In 2011 Timothy Long, chief national bank examiner at the Office of the Comptroller of the Currency (OCC) warned that high- risk, leveraged loans could potentially cause a repeat of the financial crisis in 2008 and 2009. Subsequently “guidance” warnings, usually observed by banks, were issued, there was a big regulatory push in 2015, resulting in a drop in the value of dodgy leveraged loans made from $607 billion in 2013 to $423 billion in 2015 – and bitter complaints from bankers. The tightening up has now been un-tightened.
Politicians such as Sen. Patrick J. Toomey (R-Pa.) clamored to loosen up the rules and regulations. (10 of Toomey’s 17 biggest campaign contributors are financial companies), and other Republicans demanded the regulators not enforce leveraged-lending “guidance” warnings, claiming that they were confusing, In early 2018 the new head of the Office of the Comptroller of the Currency, Joseph Otting, commented that banks, with regard to leveraged loans, “have the right to do what you want as long as it does not impair safety and soundness. It’s not our position to challenge that.” As a result the banks went crazy, issuing a total of $1.271 trillion in leveraged loans in 2017 and 2018, 40 percent more than in 2015 and 2016, all with fewer restrictions on the borrower and fewer protections for the lender in the event of default.
Sensible regulators believe that, with the U.S. economy entering its 10th year of growth, it is only a matter of time before a downturn begins and many of these loans unravel. When companies default on their loans, bankers retrench and won’t lend as freely, worried about extending money to other companies that could also default. This can quickly affect the broader economy, leading to layoffs and bankruptcies, and halting new investment.

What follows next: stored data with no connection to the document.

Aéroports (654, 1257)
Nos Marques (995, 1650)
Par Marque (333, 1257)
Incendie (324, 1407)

Officials at the Fed, which is charged with spotting risks posed by large financial institutions to the financial system and broader economy, announced plans in March to scale back the process they use to monitor the way large banks weather a recession. Officials said banks had made improvements in how they prepared for the next downturn. And now Trump has nominated Herman Cain and Stephen Moore, to open seats at the Fed. Both are big proponents of stripping back regulations and have called for immediate steps to make the economy grow even faster. Some people are slow learners.
We are all going to be affected by stupid actions of politicos and ignorant placemen with very short memories and no idea what they are doing. (A foreshortened version of an article in the Washington Post, 6 April 2019).